DOCUMENT EXCERPT ▸
---*---

I don't really use casein at night, pre-bed so to speak because as doc said, overall I don't think it really matters, the entire day matters.

I use it more as a hunger management tool. For instance, I found that if I had a shake in the AM, like you do, and if it was all whey, I would be hungy within about an hour after the shake. Once i switched it up to a casein (well 1 scoop casein and 1 scoop whey), I can extend that out to about 3 hours (which is ideal for me) and not be "starving" by the next time I wanted to eat. It's a bit of trickery but I use all the tricks I can.


----------



## DocDePanda187123 (Apr 22, 2015)

trodizzle said:


> I don't really use casein at night, pre-bed so to speak because as doc said, overall I don't think it really matters, the entire day matters.

---*---

DATA LINES ▸
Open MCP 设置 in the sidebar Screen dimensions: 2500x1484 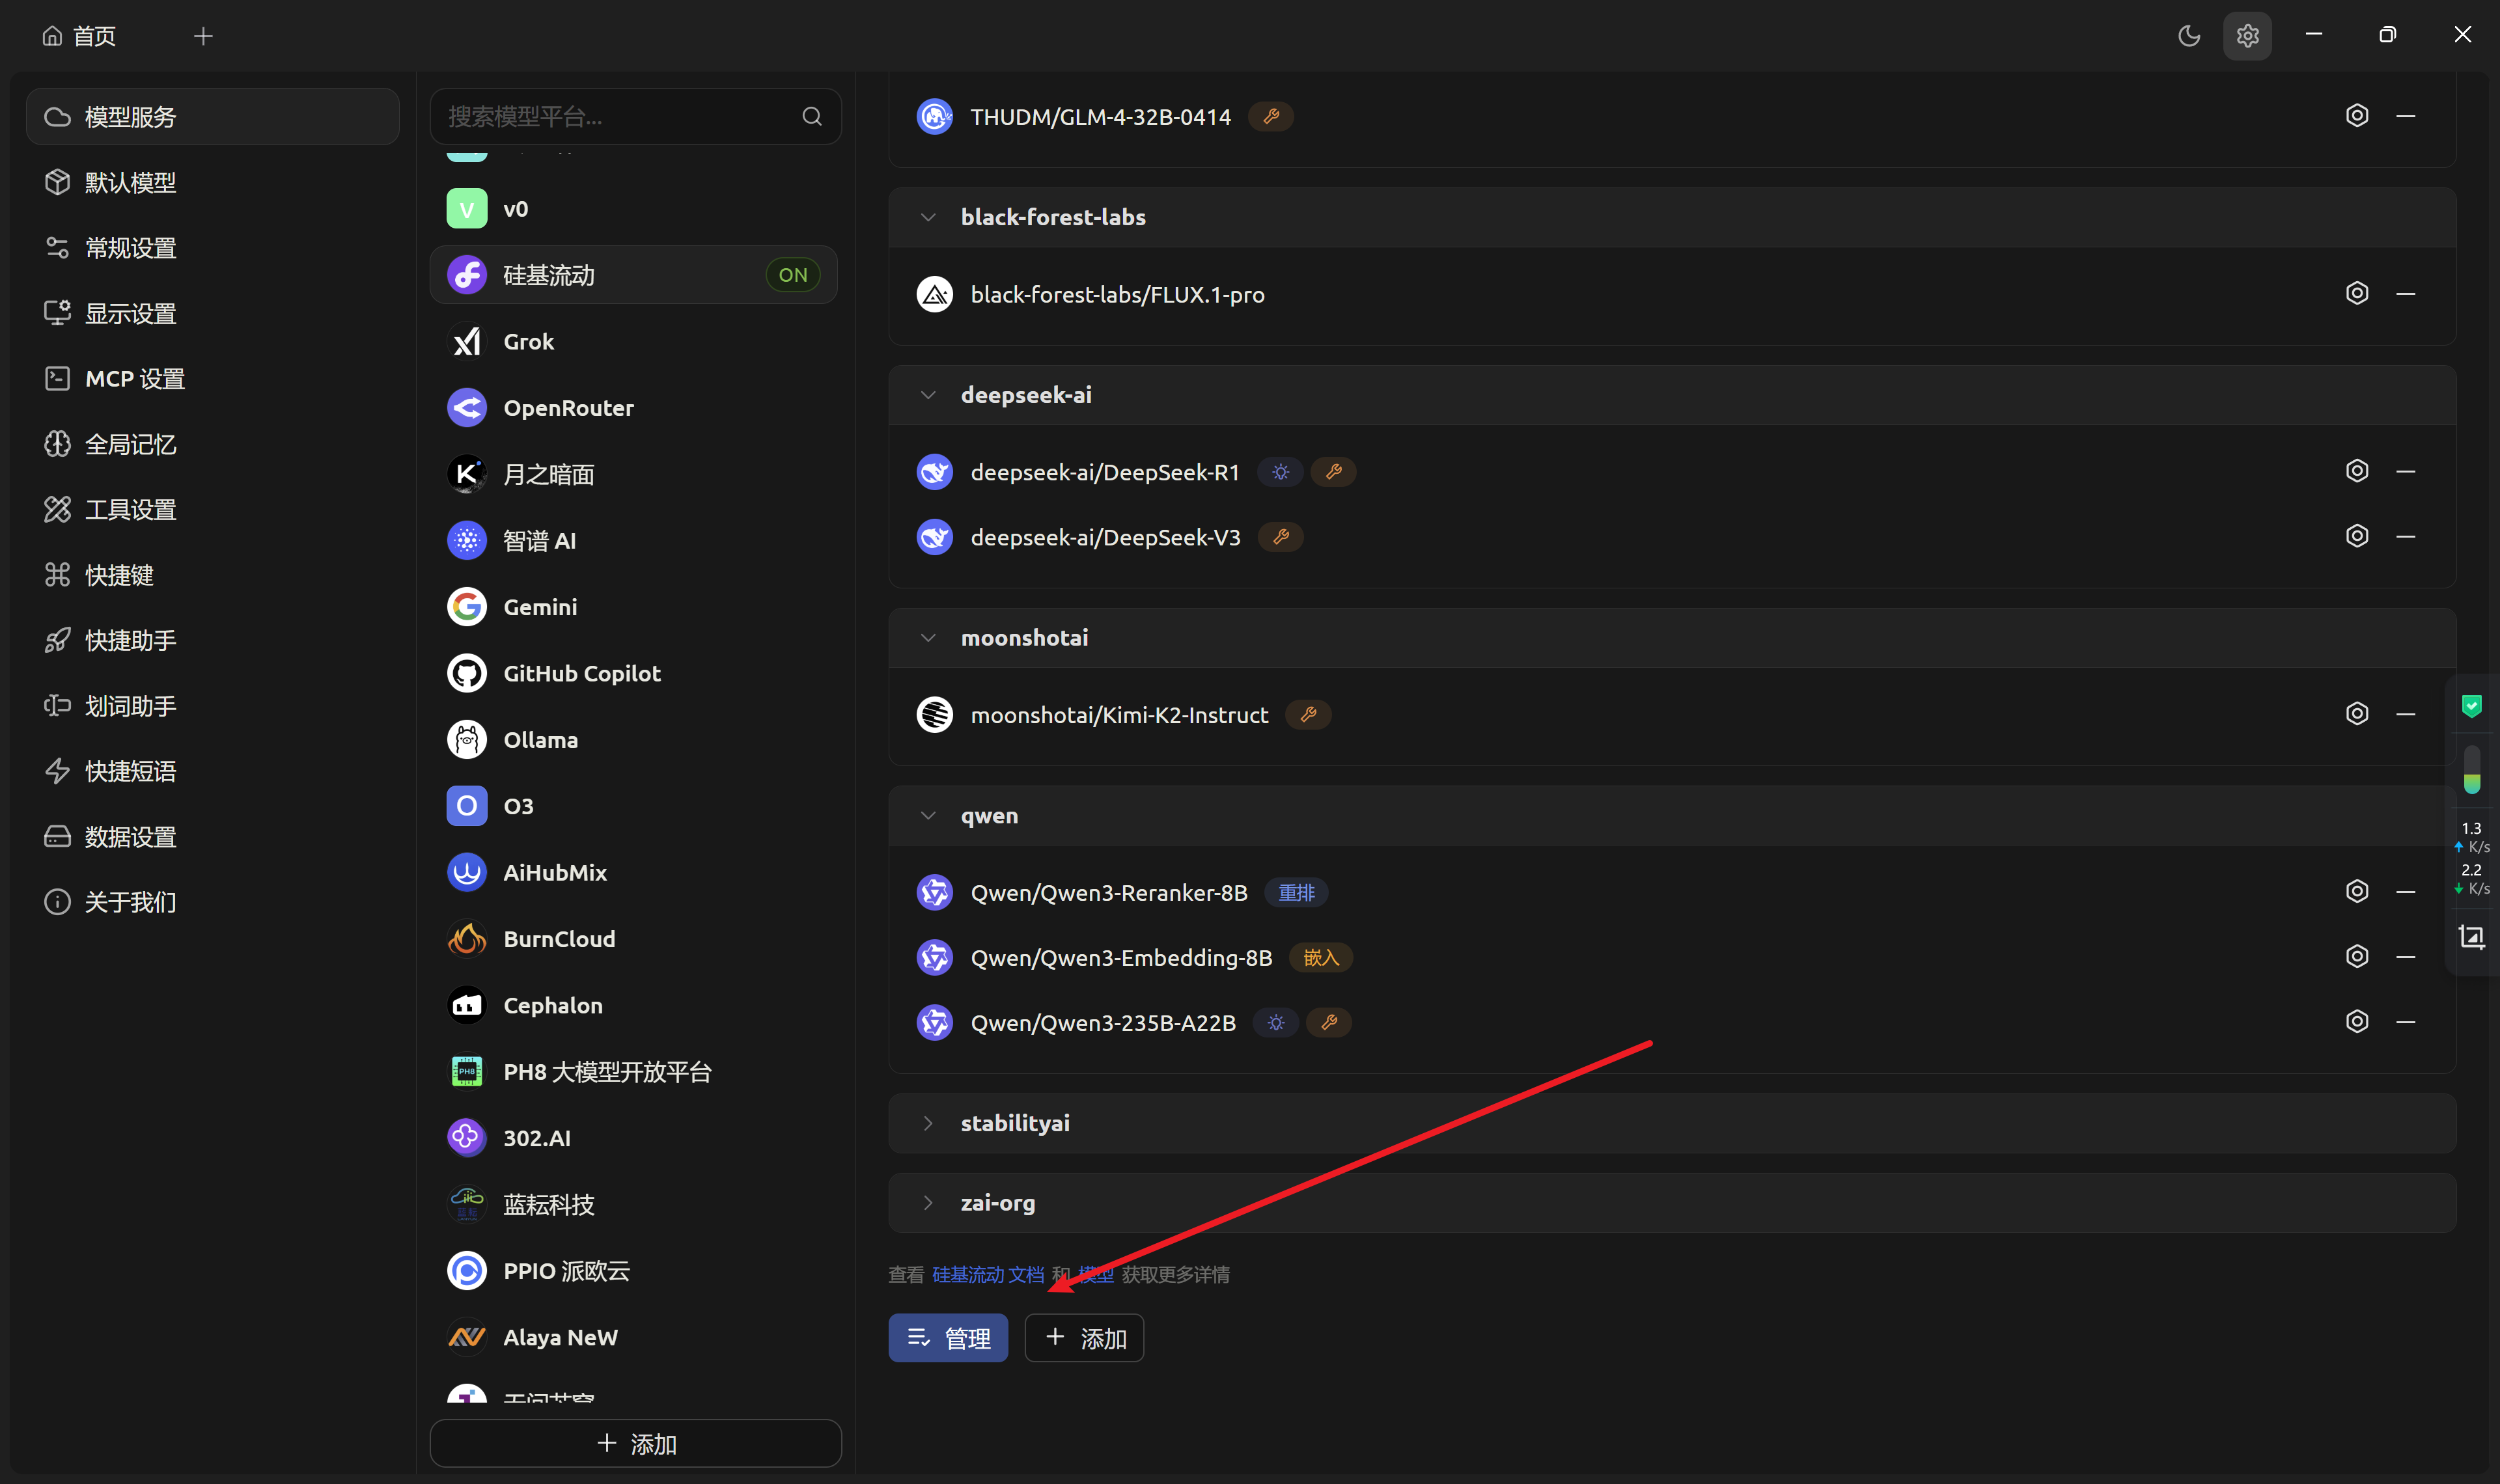(x=134, y=379)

---*---

SET OF TASKS ▸
**a.** Answer these questions from the forum excerpt on casein:
(i) About how long after an all-whey morning shake did the poster get hungry?
(ii) What combination of scoops did the poster switch to?
(iii) Which member's post is dated Apr 22, 2015?
**b.** Rewrite the forum excerpt on casein between "I use it more" and "tricks I can.", inclusive, replacing "hunger management tool" with "appetite control tool".
**c.** List every name or handle that the forum excerpt on casein uses for a forum member.
None of the data is required for the tasks.

COMPLETE ANSWERS ▸
**a.**
(i) About an hour.
(ii) One scoop of casein and one scoop of whey.
(iii) DocDePanda187123.

**b.**
I use it more as a appetite control tool. For instance, I found that if I had a shake in the AM, like you do, and if it was all whey, I would be hungy within about an hour after the shake. Once i switched it up to a casein (well 1 scoop casein and 1 scoop whey), I can extend that out to about 3 hours (which is ideal for me) and not be "starving" by the next time I wanted to eat. It's a bit of trickery but I use all the tricks I can.

**c.**
doc
DocDePanda187123
trodizzle